___ Records for the exercise ___
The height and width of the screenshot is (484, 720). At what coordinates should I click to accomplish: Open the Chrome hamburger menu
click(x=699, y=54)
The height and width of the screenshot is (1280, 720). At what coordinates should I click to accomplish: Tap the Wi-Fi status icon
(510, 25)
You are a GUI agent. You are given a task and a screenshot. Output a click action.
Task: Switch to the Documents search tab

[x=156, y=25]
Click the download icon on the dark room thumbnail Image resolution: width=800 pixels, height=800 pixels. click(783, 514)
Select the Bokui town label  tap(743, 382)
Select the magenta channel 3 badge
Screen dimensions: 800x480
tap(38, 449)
___
* [Prompt]:
Above are the entries. Quote exactly the lines from the one bearing "The height and width of the screenshot is (1280, 720)." through the one bearing "Click the download".

* [Answer to this problem]:
The height and width of the screenshot is (1280, 720). At what coordinates should I click to accomplish: Tap the Wi-Fi status icon
(510, 25)
You are a GUI agent. You are given a task and a screenshot. Output a click action.
Task: Switch to the Documents search tab

[x=156, y=25]
Click the download icon on the dark room thumbnail Image resolution: width=800 pixels, height=800 pixels. click(783, 514)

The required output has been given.